◆ DOCUMENT TEXT:
DataUnit Reference

DataUnit

Warning

The Python representation of DataUnits is likely to change in the new preflight design. Specifically instances of DataUnit are likely to represent Registry database tables as opposed to rows in such tables.

Each row in DataUnit tables will be represented as a dict in Python.

The non-Python-representation specific part of this section should still hold true.

A DataUnit is a discrete abstract unit of data that can be associated with metadata and used to label Datasets.

Visit, tract, and filter are examples of types of DataUnits; individual visits, tracts, and filters would thus be DataUnit instances.

Each DataUnit type has both a concrete Python class (inheriting from the abstract DataUnit base class) and a SQL table in the common Registry schema.

A DataUnit type may depend on another. In SQL, this is expressed as a foreign key field in the table for the dependent DataUnit that points to the primary key field of its table for the DataUnit it depends on.

Some DataUnits represent joins between other DataUnits. A join DataUnit depends on the two DataUnits it connects, but is also included automatically in any sequence, container, or machine-generated SQL query in which its dependencies are both present.

Every DataUnit type that is not a join has a “value”. This is a POD (usually a string or integer, but sometimes a tuple of these) that is both its default human-readable representation and a “semi-unique” identifier for the DataUnit: when combined with the “values” of the DataUnits it depends on, the full set of DataUnits is uniquely identified.

DataUnit tables in SQL typically have compound primary keys that include the primary keys of the DataUnits they depend on. These primary keys are also meaningful in Python; they can be accessed as tuples via the DataUnit.pkey attribute and are frequently used in dictionaries containing DataUnits.

Warning

DataUnitTypeSet and DataUnitMap are likely to go away in the new preflight design.

The DataUnitTypeSet class provides methods that enforce and utilize these rules, providing a centralized implementation to which all other objects that operate on groups of DataUnits can delegate.

The DataUnitMap class provides Python access to the more complex relationships between DataUnits, including many-to-many joins.

Transition

The string keys of data ID dictionaries passed to the v14 Butler are similar to DataUnit type names, and the values of data ID dictionaries are similar to DataUnit values.

A dictionary that maps DataUnit type names to DataUnit values is thus very similar to a v14 data ID dictionary, but most layers of the new design instead use a tuple of DataUnits, a strongly-typed analog that provides a bit more functionality and access to structured metadata.

Python API

class DataUnit

An abstract base class whose subclasses represent concrete DataUnits.

pkey

Read-only pure-virtual instance attribute (must be implemented by subclasses).

A tuple of POD values that uniquely identify the DataUnit, corresponding to the values in the SQL primary key.

Primary keys in Python are always tuples, even when only a single value is needed to identify the DataUnit type.

value

Read-only pure-virtual instance attribute (must be implemented by subclasses).

An integer or string that identifies the DataUnit when combined with any “foreign key” connections to other DataUnits. For example, a Visit’s number is its value, because it uniquely labels a Visit as long as its Camera (its only foreign key DataUnit) is also specified.

class DataUnitTypeSet

Warning

DataUnitTypeSet is likely to go away in the new preflight design.

◆ TASK REQUIREMENTS: Return everything in the DataUnit reference above from "A DataUnit is" down to "common Registry schema.", copied word for word.

◆ ENTRIES SHOWN:
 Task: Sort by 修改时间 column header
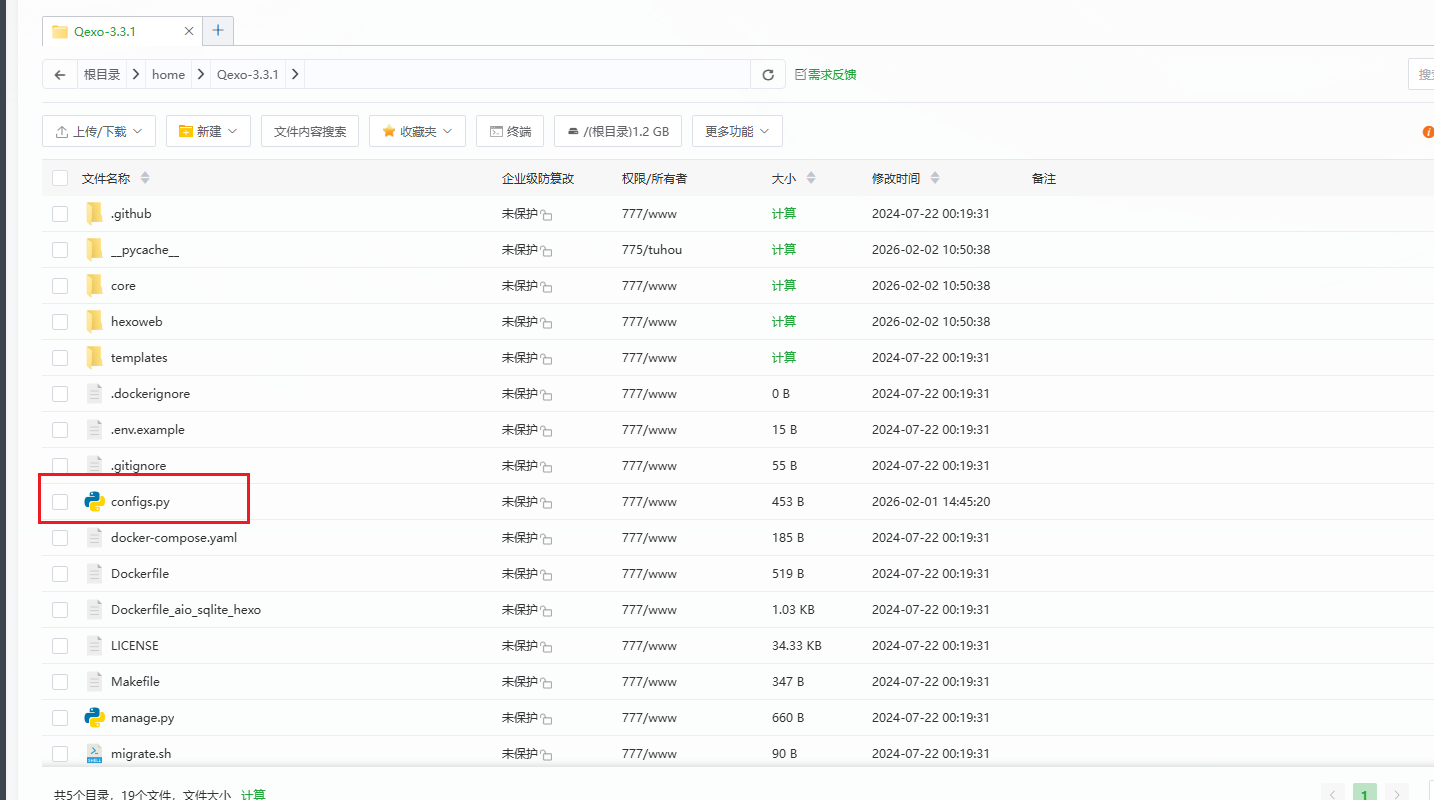tap(896, 178)
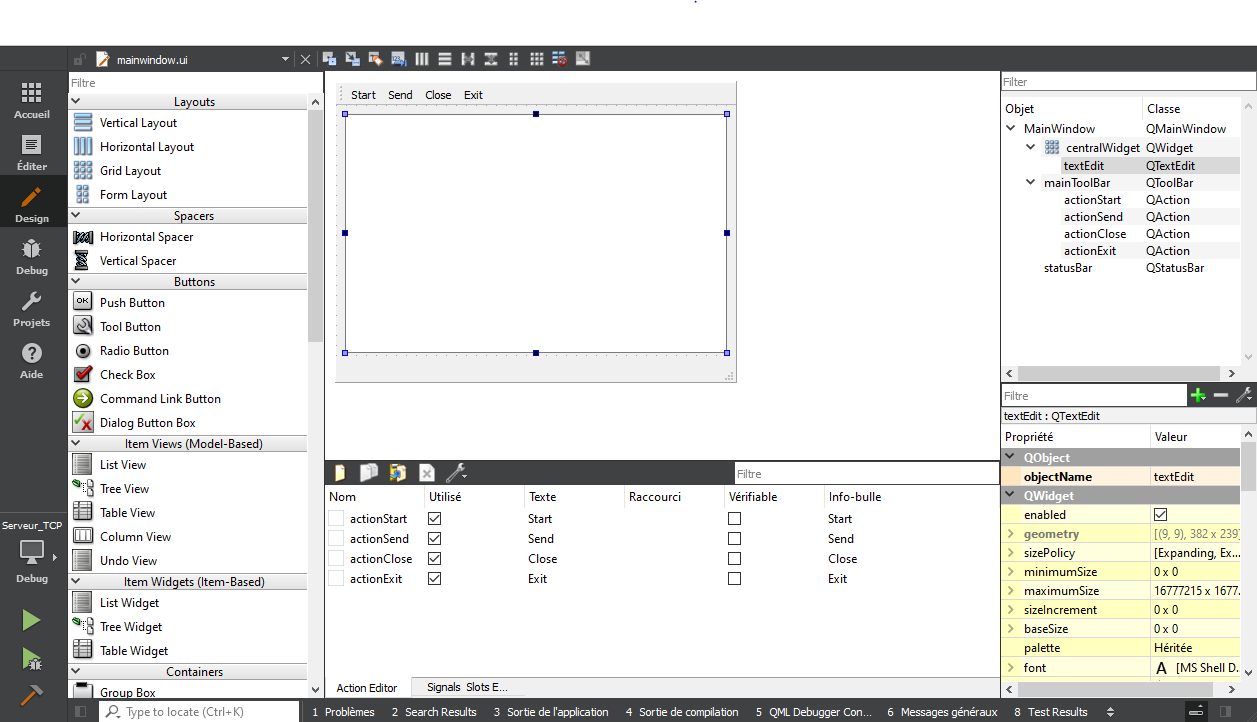Click the green plus to add dynamic property
The width and height of the screenshot is (1257, 722).
(x=1199, y=394)
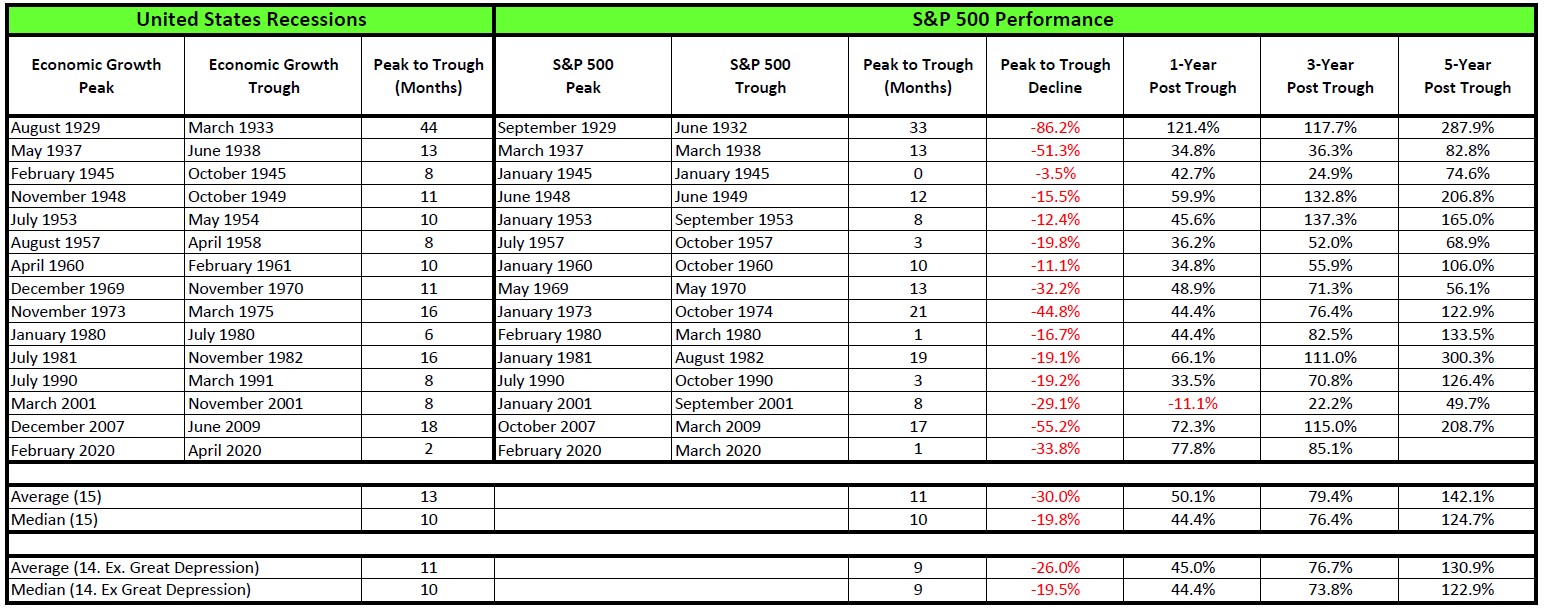Click the -86.2% decline cell

click(1055, 128)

◆ REPLY:
A DataUnit is a discrete abstract unit of data that can be associated with metadata and used to label Datasets.

Visit, tract, and filter are examples of types of DataUnits; individual visits, tracts, and filters would thus be DataUnit instances.

Each DataUnit type has both a concrete Python class (inheriting from the abstract DataUnit base class) and a SQL table in the common Registry schema.